Don’t fear salt water. It is better in a few important ways. For one which is a big one we never have issues with low water due to droughts. We always have plenty of deep water. For another if you have an older wood cored boat, salt water doesn’t rot transoms like fresh water does. And being on an island like I am it gives me the widest range of boating venues you can have. I live 300 ft from the water that leads out to two major bays and Long Island Sound. So, I just do the extra maintenance that comes with it. Manifolds/elbows every 7 seasons. Trailer has to be alu or galvanized no painted trailers. Brakes, I use galvanized drums. My boat is on a mooring so the trailer doesn’t get much exposure to salt. BTW, the short block in my engine has 22 years in salt water. I changed the cyl heads 7 years ago.
I know cast iron corrodes and that it flakes- I have serviced many,. many boats- it does that in fresh, brackish and salt water but low water is only a problem on lakes and rivers, or when the boater doesn't know the local conditions or pay attention to their maps/depth finder- I live two miles from Lake Michigan and it's still possible to run aground because the wind/storms change the level but we don't actually have tides like oceans do.
 
I think that the basic issue is that GM did not design these engines to be raw water cooled, and with the drain plugs at the lowest part of the block some will clog inevitably. Larger drains, or even easily removable core plugs, would have been a good option to avoid losing an engine over something like that.

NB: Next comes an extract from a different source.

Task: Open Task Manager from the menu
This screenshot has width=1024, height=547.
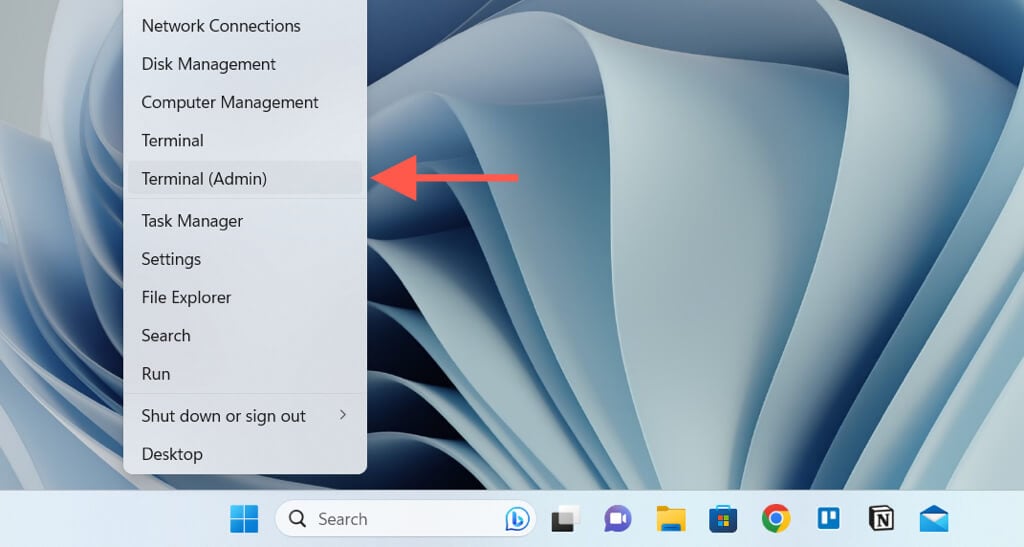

I would not put a closed system on a well used salt water boat due to the flaking, it will for sure clog the heat exchanger, pretty much every marine mechanic around here will tell you that. However, if I do repower it, then yes for sure I will add at least a half system. That and I want to see if I can adapt the Merc dry joint exhaust system to my OMC engine, I feel it is a better design.
 
Half vs full FWC.... a penny pinching way to reduce cost of a FWC... smaller Heat exchanger and possibly smaller RW pump. Dry joint elbows require a MERC dry joint manifold.
 
The idea of the half system is the standard raw water impeller might not move enough water to do a full system. Now if someone could tell me that it would definitely work with the impeller I have then for sure I’d want a full system. I have heard of people adding an engine driven pump to adequately feed a full system.